= Istimrari =

Historical Indian governance jurisdiction

Istimrari estates were small feudal states in 17th- and 18th-century Rajputana. (Note: Rajputana is the historic, pre-1949, name for the region of the Indian, or South Asian, subcontinent, that encompassed most of the present-day Indian state of Rājasthān, the largest state of the Republic of India, parts of other northwest Indian states of Madhya Pradesh and Gujarat, and some adjoining areas of Sindh, now part of modern-day Pakistan.) The istimrari chieftains, the istimrardars, paid tribute to their Maratha masters, but were not compelled to participate in wars unless called upon by their respective chiefs. Part of the Indian feudal system of the time, there were sixty-six istimararis in the Ajmer region of Rajputana. A related land estate existed alongside the istimraris in Rajputana: Bhum were Rajput-specific land rights, granted as allodial titles, which were freely inheritable and inalienable by the original proprietor or the government. Although smaller estates, titles to bhums were highly valued even by istimrardars and higher chiefs.

== System ==
The istimarari estates were originally only jagirs, which were held under obligation of military service. The Marathas, however, who found it impolitic to encourage the warlike tendencies of their Rajput vassals, commuted this obligation to a fixed tribute.

The istimrari chieftains, accordingly, acquired the status of holders at a fixed and permanent quit-rent. Although during the earlier period of British rule extra cesses were levied from time to time, in 1841 the government remitted all such collections (fees) for the future. In 1873 sanads (written grant or deed) were granted to the various istimrardars, declaring their existing assessments to be fixed in perpetuity. There was, however, a special duty (nazardna) or quasi-inheritance tax, payable on successions, its amount being separately stipulated in each sanad.

=== Tazimi istimrardars ===
There were altogether sixty-six istimrari estates in the Ajmer region.

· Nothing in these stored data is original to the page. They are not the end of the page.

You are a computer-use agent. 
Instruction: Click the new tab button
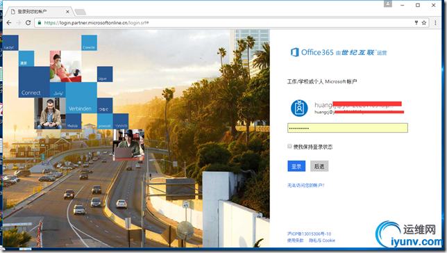[x=80, y=12]
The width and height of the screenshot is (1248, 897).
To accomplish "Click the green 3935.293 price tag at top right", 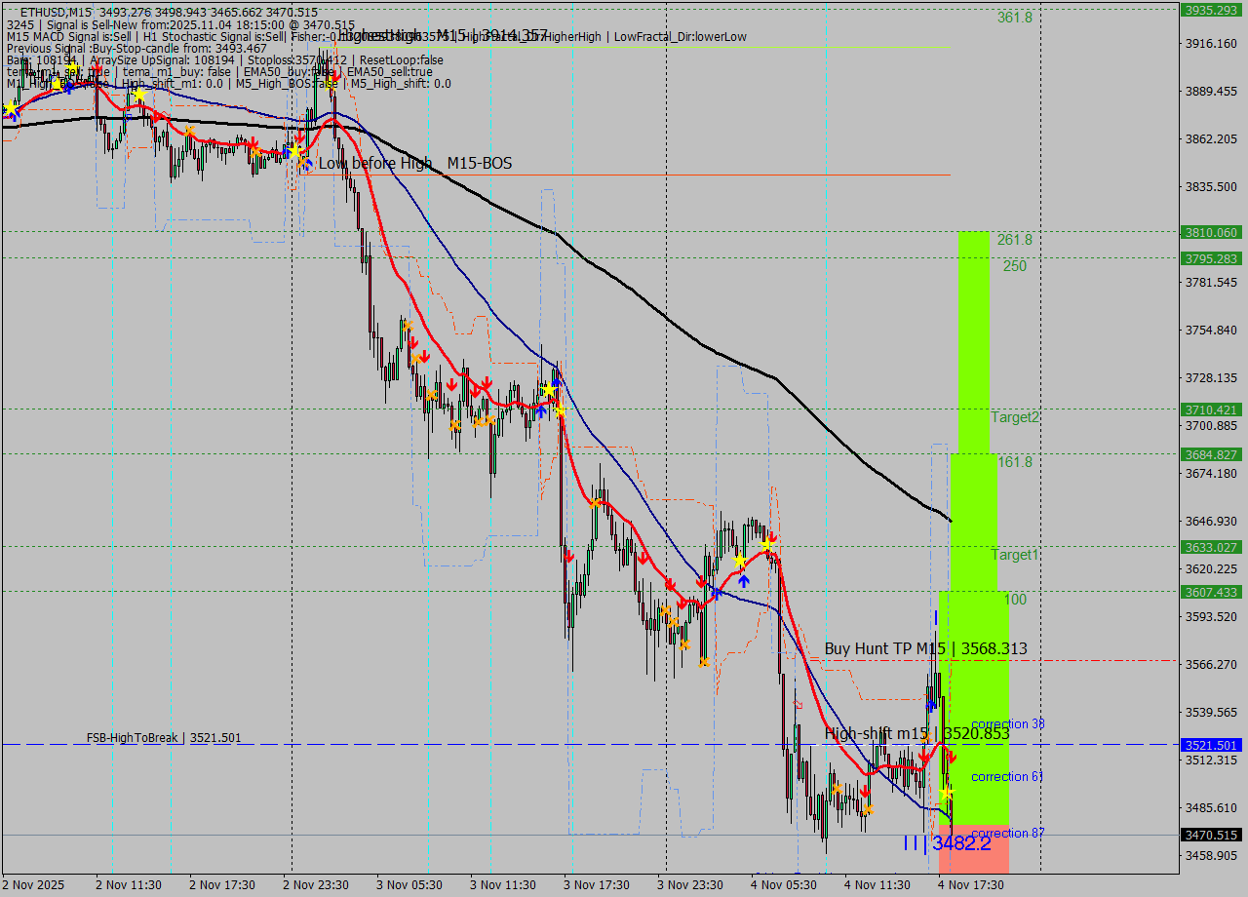I will (x=1211, y=12).
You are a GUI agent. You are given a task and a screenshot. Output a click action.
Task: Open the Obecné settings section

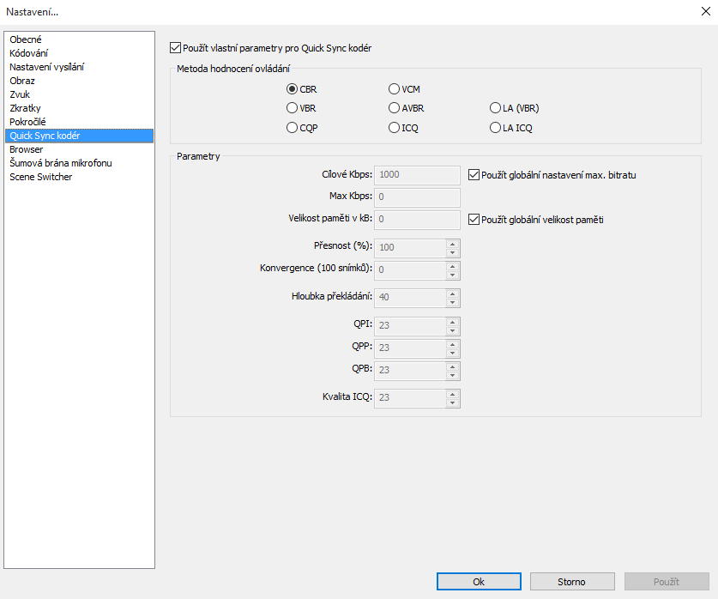(26, 39)
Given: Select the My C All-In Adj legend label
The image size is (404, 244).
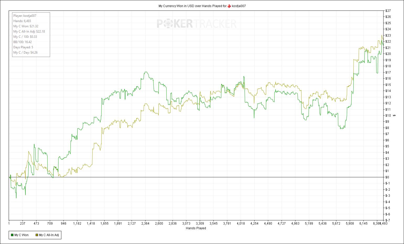Looking at the screenshot, I should [49, 235].
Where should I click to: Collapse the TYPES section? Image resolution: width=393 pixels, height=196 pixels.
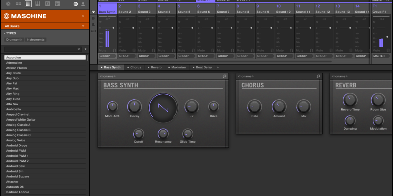tap(4, 33)
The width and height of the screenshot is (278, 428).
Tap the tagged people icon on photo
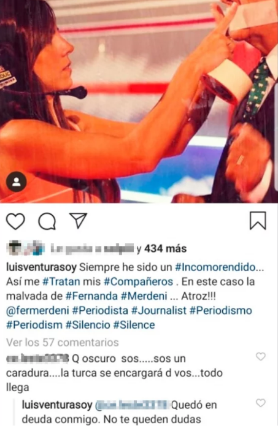(x=17, y=182)
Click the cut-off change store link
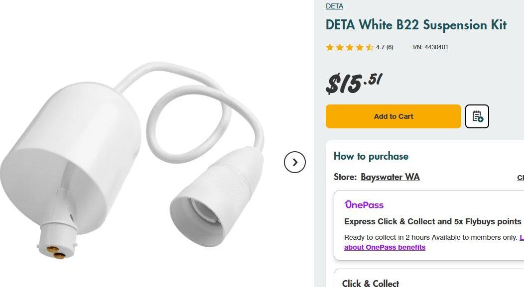The width and height of the screenshot is (524, 287). (520, 178)
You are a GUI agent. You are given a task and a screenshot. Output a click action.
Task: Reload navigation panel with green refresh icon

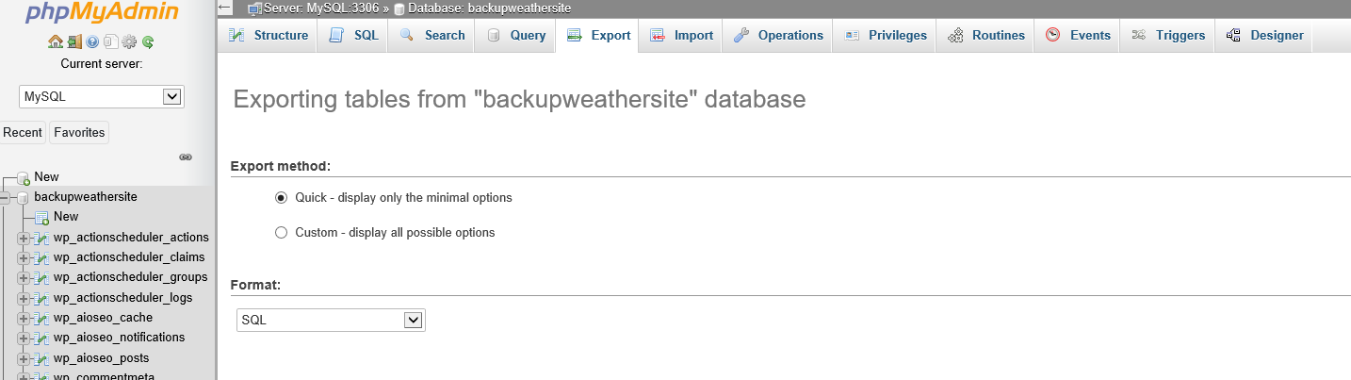pos(148,41)
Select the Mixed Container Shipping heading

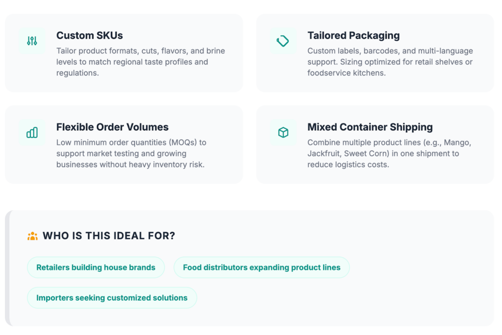[370, 127]
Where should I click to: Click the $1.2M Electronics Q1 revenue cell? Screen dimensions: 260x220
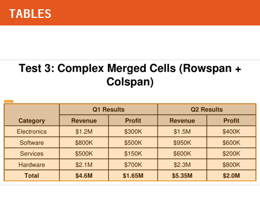[84, 132]

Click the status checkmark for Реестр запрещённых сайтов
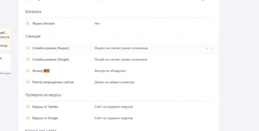point(28,82)
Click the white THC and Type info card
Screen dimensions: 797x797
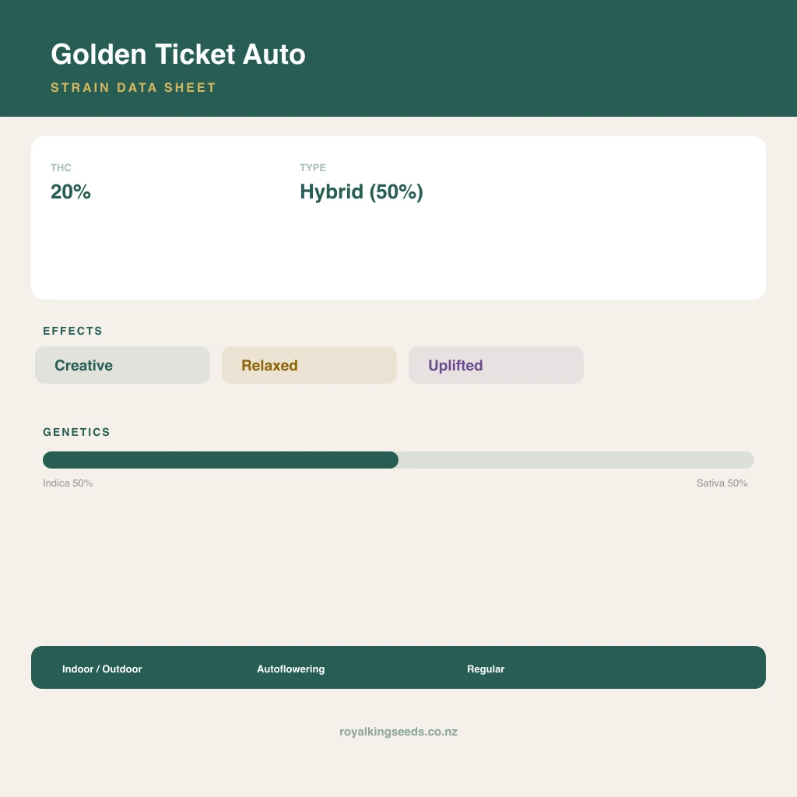pos(399,218)
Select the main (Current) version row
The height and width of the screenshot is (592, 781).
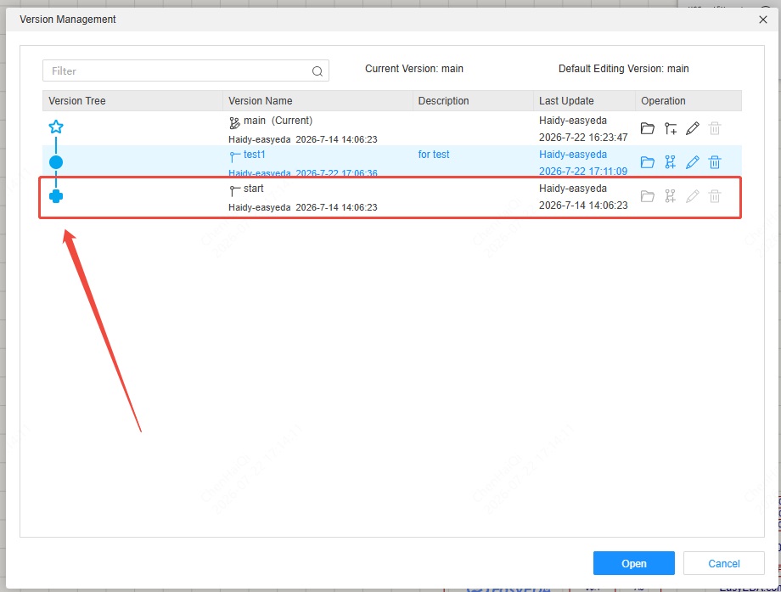coord(392,128)
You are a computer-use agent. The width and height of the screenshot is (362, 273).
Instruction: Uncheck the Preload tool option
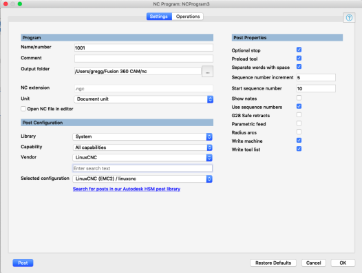[299, 59]
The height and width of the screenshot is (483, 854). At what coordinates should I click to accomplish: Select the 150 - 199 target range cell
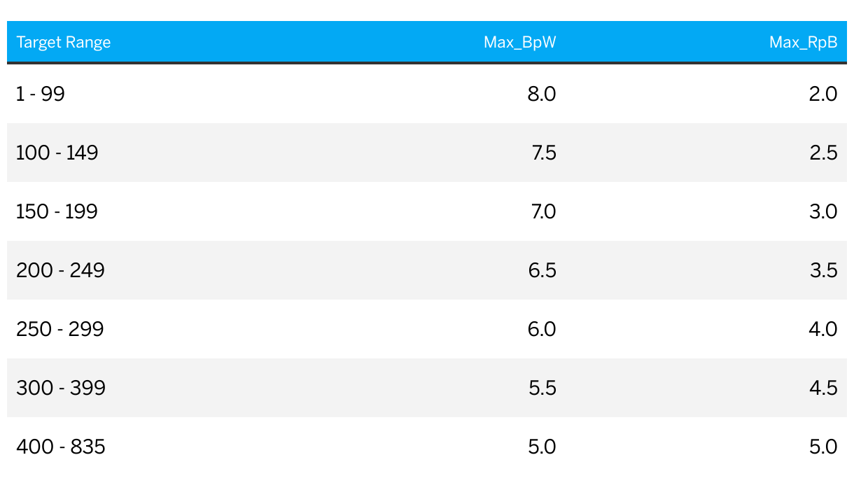[57, 211]
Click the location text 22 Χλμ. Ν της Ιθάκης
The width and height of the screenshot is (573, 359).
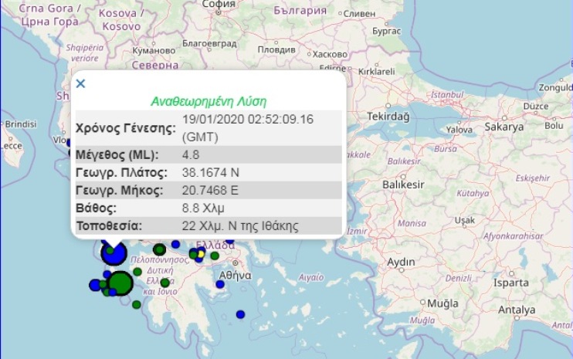(240, 226)
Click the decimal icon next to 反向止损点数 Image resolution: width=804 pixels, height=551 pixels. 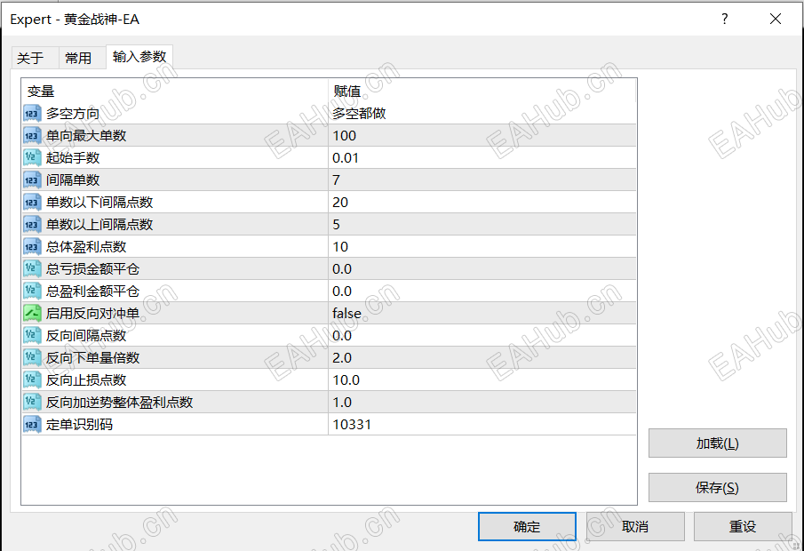[32, 379]
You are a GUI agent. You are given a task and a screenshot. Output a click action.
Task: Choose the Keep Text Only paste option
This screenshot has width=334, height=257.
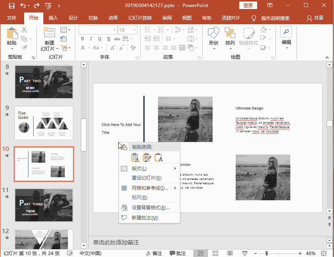tap(158, 158)
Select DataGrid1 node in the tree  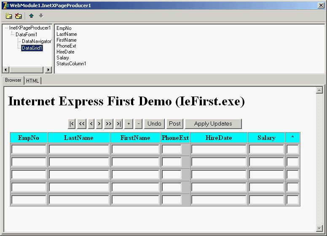32,48
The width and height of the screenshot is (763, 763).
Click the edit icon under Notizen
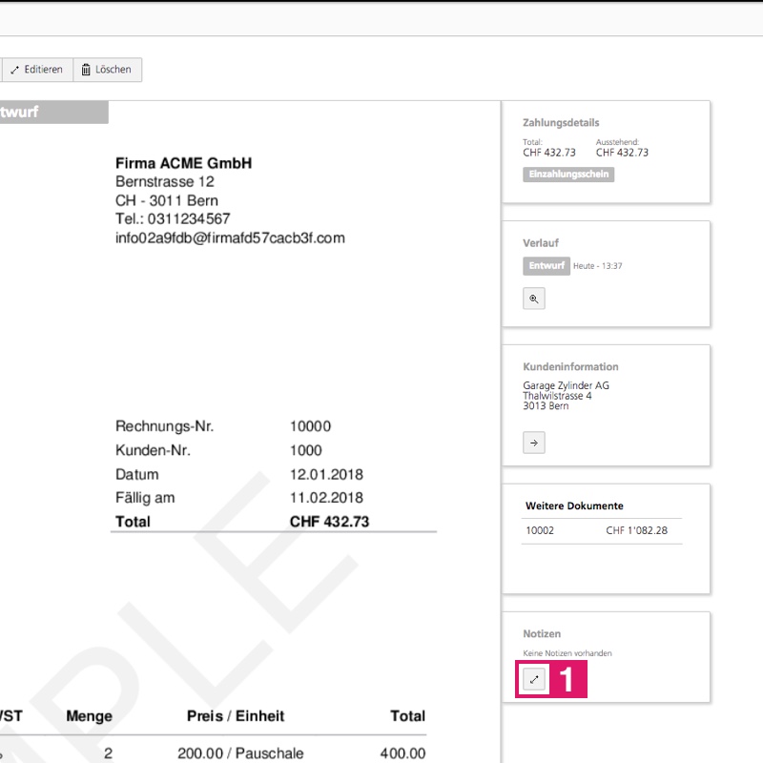pos(534,679)
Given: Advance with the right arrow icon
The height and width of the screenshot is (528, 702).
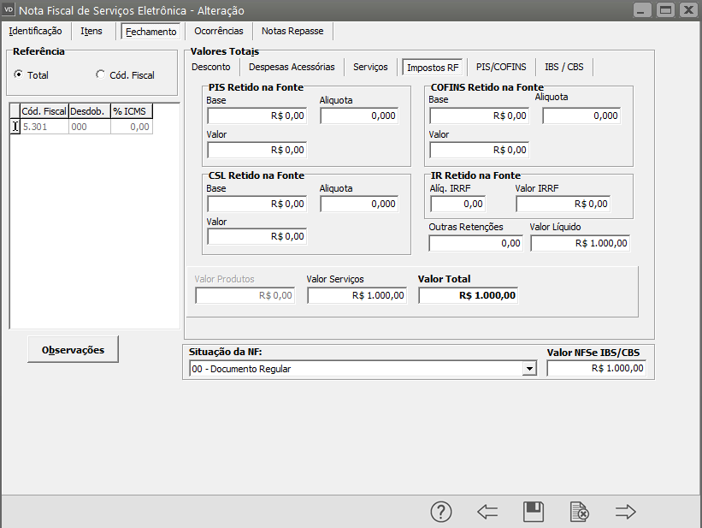Looking at the screenshot, I should 626,512.
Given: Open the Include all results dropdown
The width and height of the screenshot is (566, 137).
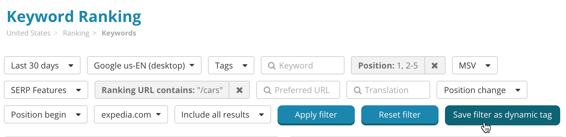Looking at the screenshot, I should pos(222,115).
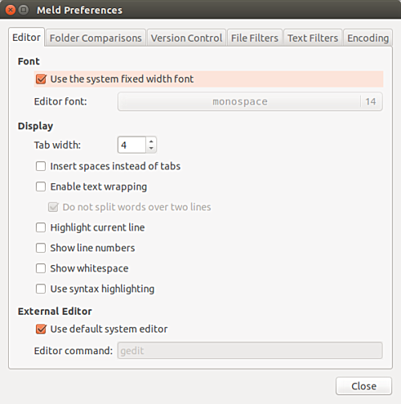401x404 pixels.
Task: Open the Encoding tab
Action: click(368, 38)
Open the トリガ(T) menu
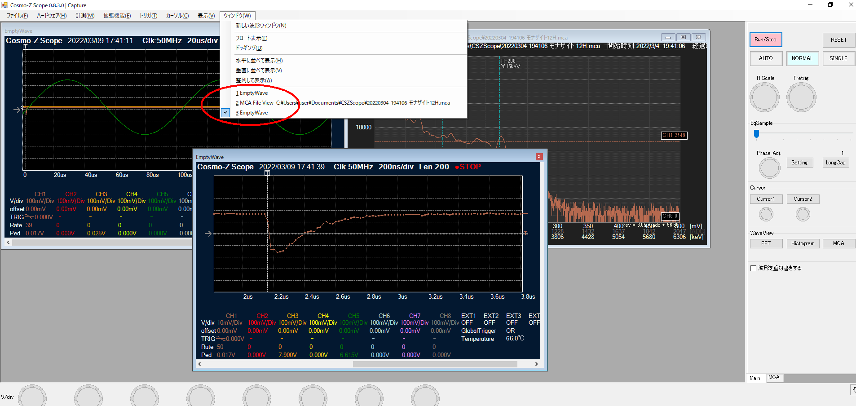 click(148, 16)
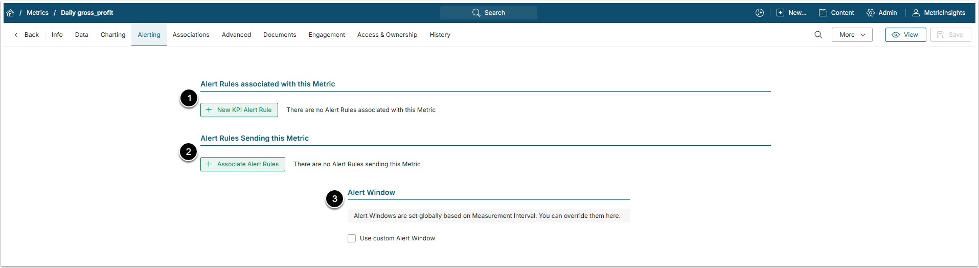The width and height of the screenshot is (979, 268).
Task: Open the Associations tab
Action: 191,35
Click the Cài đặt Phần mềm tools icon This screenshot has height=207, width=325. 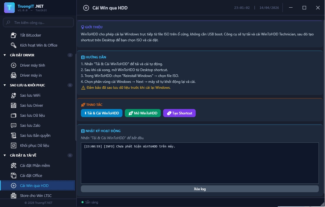tap(14, 166)
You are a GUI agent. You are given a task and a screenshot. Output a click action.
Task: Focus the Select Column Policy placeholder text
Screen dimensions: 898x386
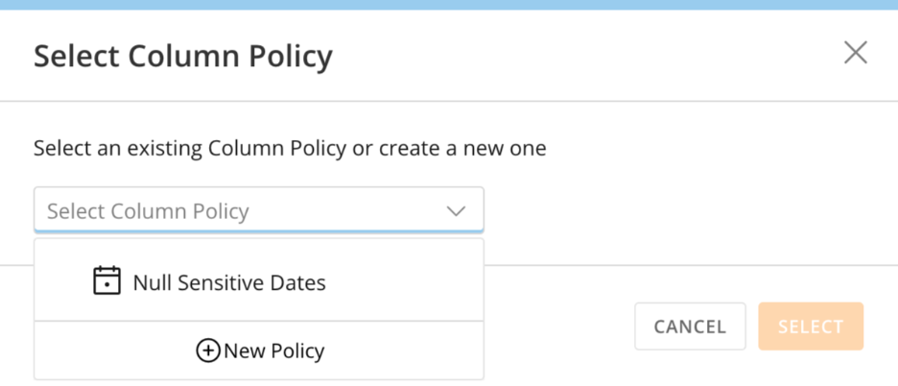[x=148, y=211]
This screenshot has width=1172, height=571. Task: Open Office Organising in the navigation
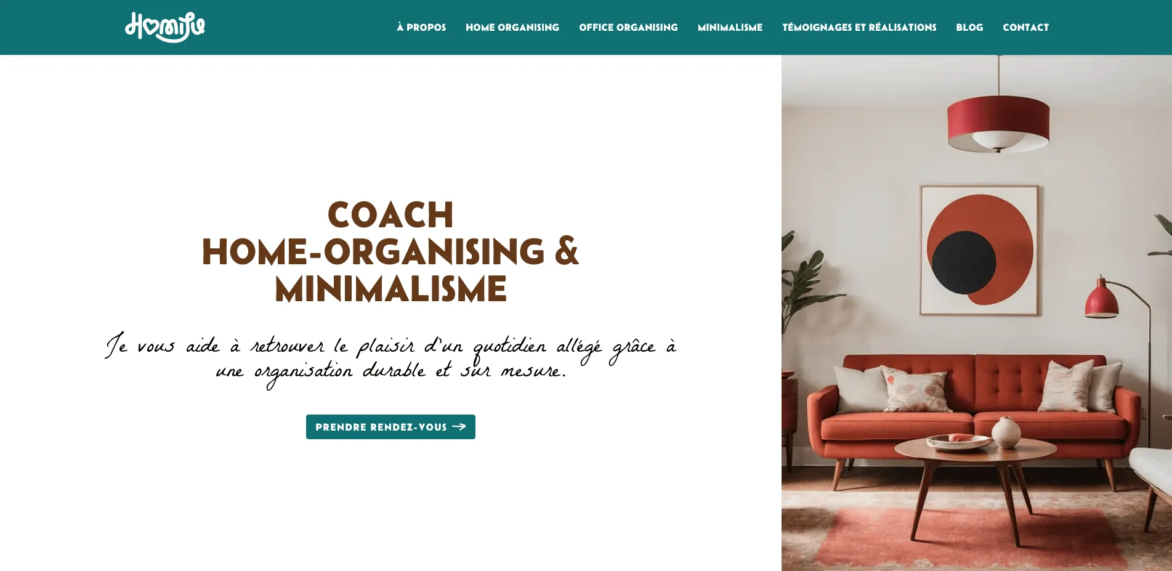[628, 27]
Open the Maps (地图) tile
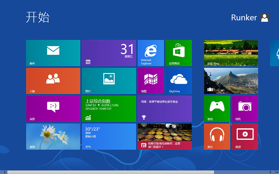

These were divided into tazimi (from تعظیم, borrowed from تعظيم), belonging to the aristocracy of the province and non-tazimi, being those held by persons of lesser status.

The tazimi istimrari numbered sixteen and were:

== Bhum estates==
An ancient type of land tenure peculiar to the Rajputs was the bhum. The word itself means 'land' and bhumiā or bhumiya signifies the holder of this type of land title. As an allodial title, a bhum tenure is held as a right "of the soil", and so free from feudal obligations. The tenure consisted essentially in a hereditary, non-resumable, and inalienable right in the land. The bhum title was so valued that the greatest chiefs were solicitous to obtain it: Even when held on land in villages entirely dependent on their authority as the presiding istimrardars, thakurs, or rajas, bhums were desirable for these higher-level chiefs. The titles were thus sought after and carefully retained for locales contained within areas already under their rule, as well as for those outside their territorial jurisdiction. For example, the Maharaja of Kishangarh State, and the thakurs of Fatehgarh (in Kishangarh), of Junia, of Bandanwara, and of Tantoti (all three in Jodhpur State, also called the Kingdom of Marwar), were among the bhumiyas of Ajmer.

The obligations of bhumiyas were traditionally threefold:
- To protect the village in which the bhum is, and the village cattle, from robbers;
- To protect the property of travellers within the village from theft and robbery; and
- To compensate sufferers from a crime which should have been prevented.
Except in cases where the bhumiya was also a Raja or istimrardar the bhum property title passed to all children equally, not solely in the male line or by birth order. The bhum survived into the era of the British Raj, and there were 109 bhum estates recorded in Ajmer in 1908. A precedent set in English courts in the early 19th century maintained the inviolability of bhum titles even from the British colonial government.